Benjamin Franklin Papers

Experiments and Observations, [April 1751]

Experiments and Observations, 1751

Experiments and Observations on Electricity, Made at Philadelphia in America, by Mr. Benjamin Franklin, and Communicated in several Letters to Mr. P. Collinson, of London, F.R.S. London: Printed and sold by E. Cave, at St. John’s Gate. 1751. (Yale University Library)

Franklin’s reports on electricity had an immediate and favorable reception in England.9 The first account of his experiments, which he sent to Collinson, May 25, 1747, though not read in the Royal Society, was shown to some of the members, particularly William Watson. Watson, who was the principal English electrician, warmly approved Franklin’s ideas (which he mistakenly believed corresponded with his own),1 and in a paper presented to the Society, January 21, 1748, quoted three pages of Franklin’s letter.2 Subsequent reports from Philadelphia Collinson communicated to the English philosophers in the same way. Franklin’s letters of April 29, 1749, on electricity and thundergusts, addressed respectively to Collinson and Dr. John Mitchell, were read in the Society in the fall of 1749, and were “Deservedly admired not only for the Clear Intelligent Stile, but also for the Novelty of the Subjects.” Franklin’s conjectures that earthquakes are caused by electricity were studied when earthquakes shook London in the spring of 1750, and William Stukeley explained the phenomenon entirely in terms of Franklin’s hypothesis.3 A wider audience learned something of the Philadelphians’ work through the Gentleman’s Magazine. A short résumé of some of their experiments appeared in the January 1750 issue;4 in May the editor printed Franklin’s letter to Collinson on pointed conductors, identifying the author only as “a Gentleman in America, whose ingenious Letters on this Subject will soon be published in a separate Pamphlet.”5

For Franklin’s experiments and observations, though not printed in the Philosophical Transactions, were about to receive wider circulation and, because collected, have a greater impact. In February 1750 Collinson had written that he was collecting Franklin’s letters—five in all—“with Intention to putt them into some Printers Hand to be communicated to the Publick.” In April he reported that they had been given to Edward Cave, publisher of the Gentleman’s Magazine, and were “now on the Press under the Inspection and Correction of our Learned and Ingenious Friend Dr. Fothergill6—for Wee thought it a great Pitty that the Publick should be deprived the benefit of so many Curious Experiments.” After the immemorial manner of printers, Cave was dilatory, and even Collinson grew impatient. In December 1750 Cave reported that the Experiments were in press;7 by February everything was ready except the engraved illustrations. The delay, however, gave Franklin time to make some additions and corrections and to send Collinson still another group of observations to include in the work.8 The pamphlet finally appeared in April 1751. It was entitled Experiments and Observations on Electricity, made at Philadelphia in America, and sold for 2s. 6d.

● **DATA EXTRACT**
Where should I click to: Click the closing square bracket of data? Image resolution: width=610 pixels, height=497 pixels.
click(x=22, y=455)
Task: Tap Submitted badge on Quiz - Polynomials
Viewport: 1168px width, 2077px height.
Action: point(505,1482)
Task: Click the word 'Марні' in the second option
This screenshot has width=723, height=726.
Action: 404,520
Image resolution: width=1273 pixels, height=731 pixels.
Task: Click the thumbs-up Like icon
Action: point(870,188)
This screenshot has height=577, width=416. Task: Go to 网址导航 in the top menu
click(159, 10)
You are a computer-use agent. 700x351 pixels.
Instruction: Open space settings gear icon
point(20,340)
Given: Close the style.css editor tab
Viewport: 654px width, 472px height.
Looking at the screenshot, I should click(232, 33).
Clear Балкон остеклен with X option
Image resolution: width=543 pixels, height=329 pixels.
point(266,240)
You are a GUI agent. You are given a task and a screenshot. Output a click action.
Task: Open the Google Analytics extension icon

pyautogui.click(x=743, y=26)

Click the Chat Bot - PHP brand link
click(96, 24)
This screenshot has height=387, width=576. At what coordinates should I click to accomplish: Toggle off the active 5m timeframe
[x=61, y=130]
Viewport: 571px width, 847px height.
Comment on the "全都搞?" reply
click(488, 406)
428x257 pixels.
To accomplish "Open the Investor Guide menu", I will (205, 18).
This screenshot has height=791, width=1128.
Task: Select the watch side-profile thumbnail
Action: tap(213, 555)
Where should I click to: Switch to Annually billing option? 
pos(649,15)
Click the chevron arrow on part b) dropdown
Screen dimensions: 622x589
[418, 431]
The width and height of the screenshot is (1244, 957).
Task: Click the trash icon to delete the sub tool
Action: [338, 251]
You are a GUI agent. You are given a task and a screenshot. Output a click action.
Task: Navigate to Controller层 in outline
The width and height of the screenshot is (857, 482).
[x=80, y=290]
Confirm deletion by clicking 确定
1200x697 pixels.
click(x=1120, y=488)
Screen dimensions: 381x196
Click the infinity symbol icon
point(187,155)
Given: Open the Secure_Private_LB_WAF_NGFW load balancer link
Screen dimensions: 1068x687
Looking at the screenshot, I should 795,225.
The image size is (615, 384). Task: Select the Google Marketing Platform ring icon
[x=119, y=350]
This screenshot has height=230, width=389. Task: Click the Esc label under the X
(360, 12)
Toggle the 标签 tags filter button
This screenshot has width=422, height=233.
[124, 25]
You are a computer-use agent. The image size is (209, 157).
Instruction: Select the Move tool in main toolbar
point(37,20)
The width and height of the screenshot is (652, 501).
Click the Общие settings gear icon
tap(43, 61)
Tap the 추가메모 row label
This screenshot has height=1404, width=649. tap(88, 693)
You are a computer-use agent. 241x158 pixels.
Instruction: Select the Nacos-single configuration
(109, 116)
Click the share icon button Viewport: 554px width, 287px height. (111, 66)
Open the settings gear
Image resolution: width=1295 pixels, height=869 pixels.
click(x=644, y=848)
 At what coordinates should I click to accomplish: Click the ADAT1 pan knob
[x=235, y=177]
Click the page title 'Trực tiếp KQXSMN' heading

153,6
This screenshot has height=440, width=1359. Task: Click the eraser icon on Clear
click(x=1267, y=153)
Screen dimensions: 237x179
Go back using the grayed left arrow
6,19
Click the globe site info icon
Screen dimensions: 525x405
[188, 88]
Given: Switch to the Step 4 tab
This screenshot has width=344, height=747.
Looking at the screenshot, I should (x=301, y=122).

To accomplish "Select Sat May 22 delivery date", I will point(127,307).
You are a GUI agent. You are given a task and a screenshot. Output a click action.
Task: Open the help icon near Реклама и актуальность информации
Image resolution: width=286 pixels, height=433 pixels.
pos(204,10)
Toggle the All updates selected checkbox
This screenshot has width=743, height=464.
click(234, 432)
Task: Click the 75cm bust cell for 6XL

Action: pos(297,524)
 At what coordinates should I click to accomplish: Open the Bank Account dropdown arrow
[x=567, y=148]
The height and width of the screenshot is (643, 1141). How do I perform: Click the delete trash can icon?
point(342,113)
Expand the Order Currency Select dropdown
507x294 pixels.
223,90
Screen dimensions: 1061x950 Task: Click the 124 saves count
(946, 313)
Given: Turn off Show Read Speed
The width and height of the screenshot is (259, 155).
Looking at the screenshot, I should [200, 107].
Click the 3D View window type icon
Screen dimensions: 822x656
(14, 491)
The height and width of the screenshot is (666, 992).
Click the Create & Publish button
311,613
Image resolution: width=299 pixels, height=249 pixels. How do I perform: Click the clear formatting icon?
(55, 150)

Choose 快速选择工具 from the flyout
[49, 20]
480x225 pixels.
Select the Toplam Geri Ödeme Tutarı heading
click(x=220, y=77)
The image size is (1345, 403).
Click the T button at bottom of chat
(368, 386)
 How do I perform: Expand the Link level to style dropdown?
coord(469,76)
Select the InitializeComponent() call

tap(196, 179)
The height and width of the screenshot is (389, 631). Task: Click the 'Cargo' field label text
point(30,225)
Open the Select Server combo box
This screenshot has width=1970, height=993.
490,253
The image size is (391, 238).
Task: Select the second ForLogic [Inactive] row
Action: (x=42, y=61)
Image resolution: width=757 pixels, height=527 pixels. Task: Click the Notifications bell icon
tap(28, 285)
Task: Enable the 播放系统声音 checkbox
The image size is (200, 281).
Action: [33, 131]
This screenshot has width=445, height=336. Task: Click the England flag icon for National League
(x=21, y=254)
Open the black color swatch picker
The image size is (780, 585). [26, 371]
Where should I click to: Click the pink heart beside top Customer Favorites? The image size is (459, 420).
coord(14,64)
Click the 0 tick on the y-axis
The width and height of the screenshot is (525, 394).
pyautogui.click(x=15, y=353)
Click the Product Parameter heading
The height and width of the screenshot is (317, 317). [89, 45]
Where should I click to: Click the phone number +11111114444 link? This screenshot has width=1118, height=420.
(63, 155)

● **EXERCISE BRIEF**
According to the Benjamin Franklin Papers text, what price was the pamphlet sold for when it appeared in April 1751?

● **TASK OUTPUT**
It sold for 2s. 6d.